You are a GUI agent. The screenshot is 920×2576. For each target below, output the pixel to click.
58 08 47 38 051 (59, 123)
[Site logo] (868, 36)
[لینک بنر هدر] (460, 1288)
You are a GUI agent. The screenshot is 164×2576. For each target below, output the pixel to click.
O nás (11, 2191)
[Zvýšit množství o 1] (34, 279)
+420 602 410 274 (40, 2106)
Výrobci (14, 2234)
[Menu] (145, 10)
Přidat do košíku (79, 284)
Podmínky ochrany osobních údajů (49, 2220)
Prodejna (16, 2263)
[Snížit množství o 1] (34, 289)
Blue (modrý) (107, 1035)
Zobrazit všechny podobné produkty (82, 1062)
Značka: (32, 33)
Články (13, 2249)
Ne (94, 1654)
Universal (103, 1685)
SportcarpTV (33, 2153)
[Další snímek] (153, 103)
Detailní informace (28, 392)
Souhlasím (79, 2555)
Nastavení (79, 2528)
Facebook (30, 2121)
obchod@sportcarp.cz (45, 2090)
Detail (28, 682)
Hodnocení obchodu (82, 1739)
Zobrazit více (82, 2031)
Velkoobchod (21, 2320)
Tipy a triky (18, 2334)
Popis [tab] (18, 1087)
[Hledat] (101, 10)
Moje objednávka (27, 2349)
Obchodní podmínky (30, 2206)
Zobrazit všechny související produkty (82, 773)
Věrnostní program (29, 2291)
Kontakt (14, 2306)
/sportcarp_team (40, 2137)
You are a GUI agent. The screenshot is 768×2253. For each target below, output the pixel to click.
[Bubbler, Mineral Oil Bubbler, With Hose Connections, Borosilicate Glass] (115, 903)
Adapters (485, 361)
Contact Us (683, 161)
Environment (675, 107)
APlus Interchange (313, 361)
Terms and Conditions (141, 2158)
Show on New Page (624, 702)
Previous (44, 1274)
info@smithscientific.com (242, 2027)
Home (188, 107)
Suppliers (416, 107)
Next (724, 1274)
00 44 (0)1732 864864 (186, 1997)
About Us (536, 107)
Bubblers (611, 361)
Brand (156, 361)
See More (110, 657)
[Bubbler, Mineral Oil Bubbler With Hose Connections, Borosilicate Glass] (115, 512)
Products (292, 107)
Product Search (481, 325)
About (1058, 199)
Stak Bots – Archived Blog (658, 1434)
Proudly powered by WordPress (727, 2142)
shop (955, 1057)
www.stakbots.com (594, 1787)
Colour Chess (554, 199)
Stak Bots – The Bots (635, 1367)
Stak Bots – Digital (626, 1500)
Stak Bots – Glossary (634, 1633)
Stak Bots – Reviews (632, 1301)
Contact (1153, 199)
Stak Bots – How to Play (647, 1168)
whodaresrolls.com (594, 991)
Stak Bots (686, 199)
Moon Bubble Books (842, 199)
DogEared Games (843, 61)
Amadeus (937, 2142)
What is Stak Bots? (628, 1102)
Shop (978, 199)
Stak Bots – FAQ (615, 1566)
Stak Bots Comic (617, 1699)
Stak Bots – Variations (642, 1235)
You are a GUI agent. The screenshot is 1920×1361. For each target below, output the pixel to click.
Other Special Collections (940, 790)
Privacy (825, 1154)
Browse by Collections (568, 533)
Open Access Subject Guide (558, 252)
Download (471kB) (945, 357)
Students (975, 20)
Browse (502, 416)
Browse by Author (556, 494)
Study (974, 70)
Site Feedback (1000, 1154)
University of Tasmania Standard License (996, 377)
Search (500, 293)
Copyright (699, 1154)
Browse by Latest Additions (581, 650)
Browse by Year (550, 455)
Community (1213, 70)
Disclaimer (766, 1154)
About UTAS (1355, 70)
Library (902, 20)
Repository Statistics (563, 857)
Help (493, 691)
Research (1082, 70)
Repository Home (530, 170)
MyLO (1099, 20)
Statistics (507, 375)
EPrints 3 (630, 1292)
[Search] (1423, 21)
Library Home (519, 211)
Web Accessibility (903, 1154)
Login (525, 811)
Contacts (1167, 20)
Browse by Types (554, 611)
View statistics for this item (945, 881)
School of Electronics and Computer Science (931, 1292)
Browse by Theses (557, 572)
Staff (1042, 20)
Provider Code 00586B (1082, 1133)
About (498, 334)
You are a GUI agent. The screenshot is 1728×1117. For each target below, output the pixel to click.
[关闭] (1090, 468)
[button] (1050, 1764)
------------------------------------
**What you should do**
Everything in the material above from the line that has "[Snížit množství o 1] (34, 289)" through the line that has "Stak Bots – Archived Blog (658, 1434)" must be duplicated exactly, with no other lines given.

**Result for this exercise**
[Snížit množství o 1] (34, 289)
Blue (modrý) (107, 1035)
Zobrazit všechny podobné produkty (82, 1062)
Značka: (32, 33)
Články (13, 2249)
Ne (94, 1654)
Universal (103, 1685)
SportcarpTV (33, 2153)
[Další snímek] (153, 103)
Detailní informace (28, 392)
Souhlasím (79, 2555)
Nastavení (79, 2528)
Facebook (30, 2121)
obchod@sportcarp.cz (45, 2090)
Detail (28, 682)
Hodnocení obchodu (82, 1739)
Zobrazit více (82, 2031)
Velkoobchod (21, 2320)
Tipy a triky (18, 2334)
Popis [tab] (18, 1087)
[Hledat] (101, 10)
Moje objednávka (27, 2349)
Obchodní podmínky (30, 2206)
Zobrazit všechny související produkty (82, 773)
Věrnostní program (29, 2291)
Kontakt (14, 2306)
/sportcarp_team (40, 2137)
You are a GUI agent. The screenshot is 768×2253. For each target below, output the pixel to click.
[Bubbler, Mineral Oil Bubbler, With Hose Connections, Borosilicate Glass] (115, 903)
Adapters (485, 361)
Contact Us (683, 161)
Environment (675, 107)
APlus Interchange (313, 361)
Terms and Conditions (141, 2158)
Show on New Page (624, 702)
Previous (44, 1274)
info@smithscientific.com (242, 2027)
Home (188, 107)
Suppliers (416, 107)
Next (724, 1274)
00 44 (0)1732 864864 (186, 1997)
About Us (536, 107)
Bubblers (611, 361)
Brand (156, 361)
See More (110, 657)
[Bubbler, Mineral Oil Bubbler With Hose Connections, Borosilicate Glass] (115, 512)
Products (292, 107)
Product Search (481, 325)
About (1058, 199)
Stak Bots – Archived Blog (658, 1434)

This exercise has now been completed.